Supported by a tight jazz music trio, the performance centers on the singer-and-actor Audra McDonald who delivers some impressive acting and a singing voice that is pitch perfectly close to Holiday’s. Audra McDonald, who normally sings in soprano, has appeared on the stage in both musicals and dramas such as Ragtime, A Raisin in the Sun and Porgy and Bess. As an actor she also featured as Dr. Naomi Bennett on the ABC television drama Private Practice. It’s easy to see why she is a Tony, Grammy, and Emmy Award-winning star.
A selection of songs from the production:
The play is also enhanced by the set. Some audience members get to sit on stage in the nightclub setting; others are close to the stage, sitting on small tables, with the main theater seating set slightly back. As the theater goers enter to take their seats, the band play, bridging the usual shuffling to the seats and unwrapping candy wrappers with the start of the performance. It is only when the lights dim that the separation between ‘warm up’ swing and the start of the performance is closed. It’s a clever trick.
The band are tight: drummer Frankie Tontoh, bass player Neville Malcolm, and the play’s Musical Director, Shelton Becton, on piano.

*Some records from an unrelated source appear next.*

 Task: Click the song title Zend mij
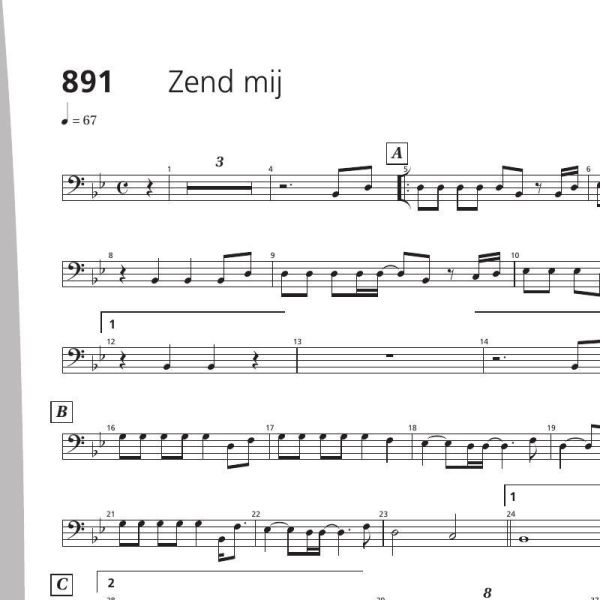pos(225,82)
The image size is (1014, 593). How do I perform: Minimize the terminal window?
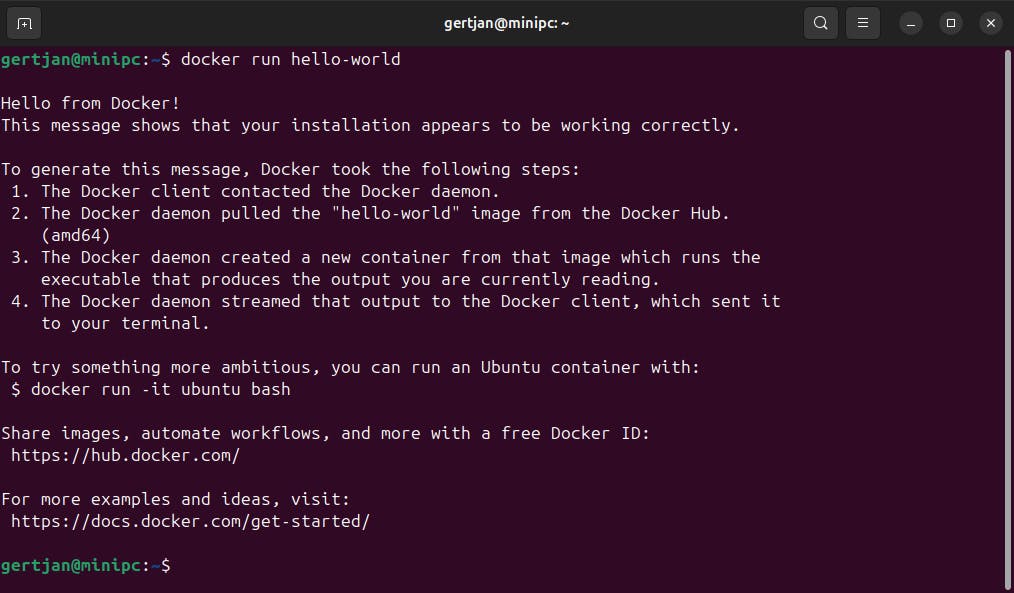click(x=910, y=23)
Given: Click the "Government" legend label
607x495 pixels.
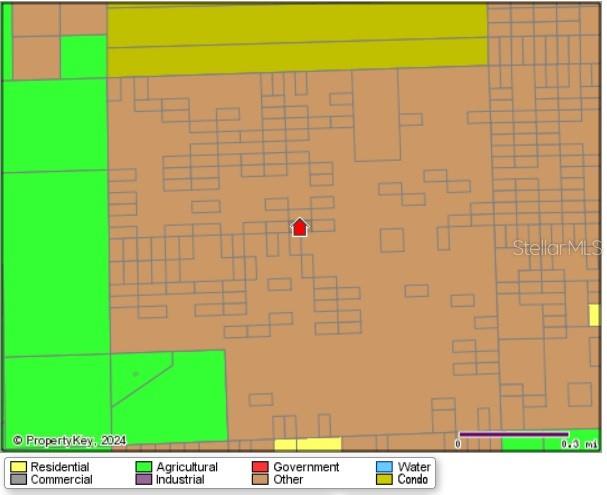Looking at the screenshot, I should click(x=306, y=467).
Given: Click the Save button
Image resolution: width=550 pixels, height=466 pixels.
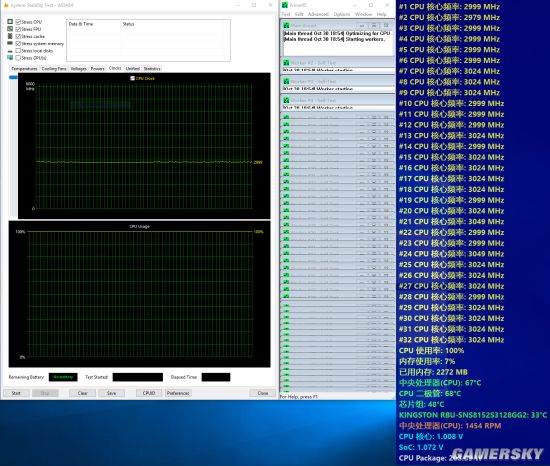Looking at the screenshot, I should pyautogui.click(x=112, y=393).
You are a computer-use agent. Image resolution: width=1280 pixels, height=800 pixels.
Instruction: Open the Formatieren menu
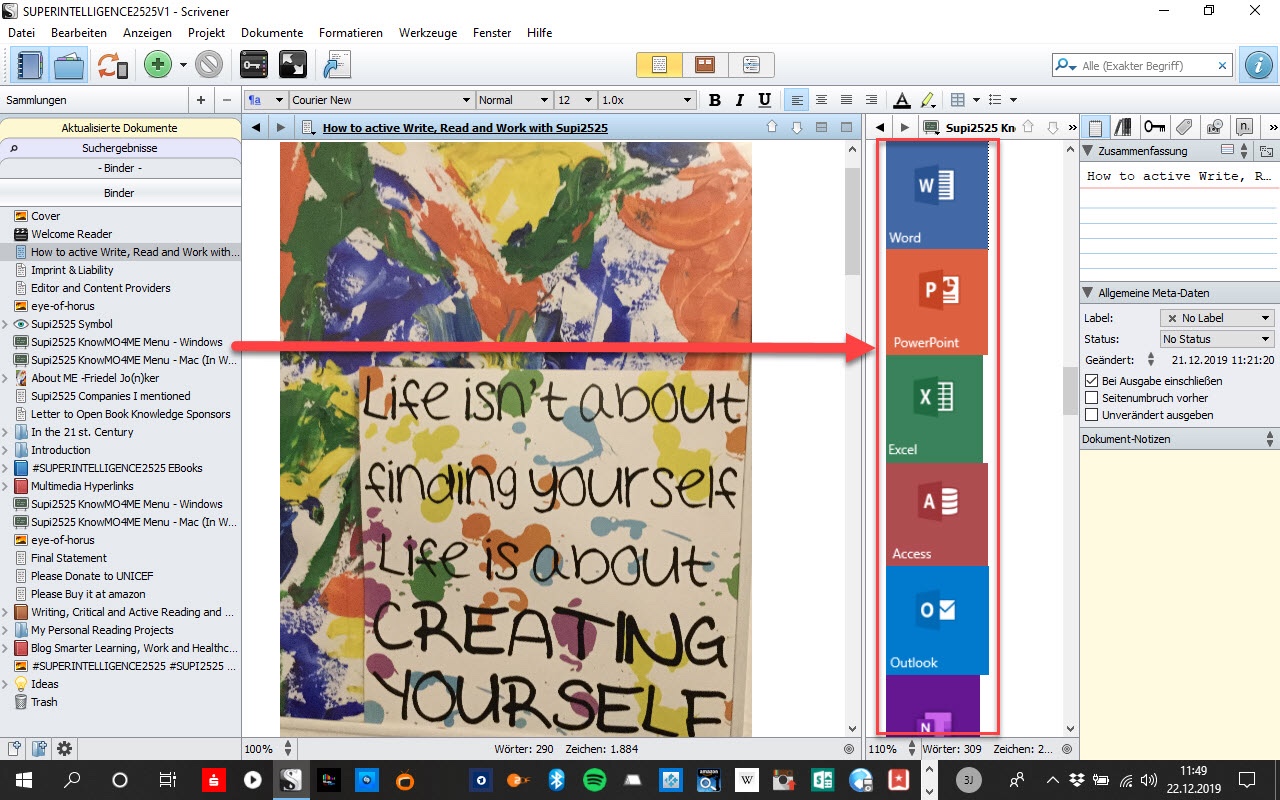click(x=350, y=33)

Becton also plays a role in the play, as Jimmy Powers, Billie Holiday’s then manager.
The interspersion of acting with singing is also very good. Most numbers are sunbg to completion, a few though are begun and abandoned. Often McDonald totters around in a white fishtail gown, glugging vodka from a pint glass, sometimes interacting with the audience. Her tales of as Holiday reveal the racism of the U.S. during the 1930s to the end of the 1950s; the character’s dalliances with the criminal world and the sometimes hopelessness of addiction. At times it isn’t easy to listen.
Some 15 of Holiday’s signature songs are featured. The central performances are of God Bless the Child (written by Billie Holiday and Arthur Herzog, Jr., which details Holiday’s often fraught relationship with her mother); and Strange Fruit, the song about a horrific lynching.
With these songs, McDonald’s voice fuels the action. It is an act of more than mimicry, it highlights the life of the troubled singer and the context of the U.S. throughout Holiday’s life. Remarkable, 5 out of 5. The play is running at Wyndham’s Theatre, Charing Cross Road, London until September 9, 2017.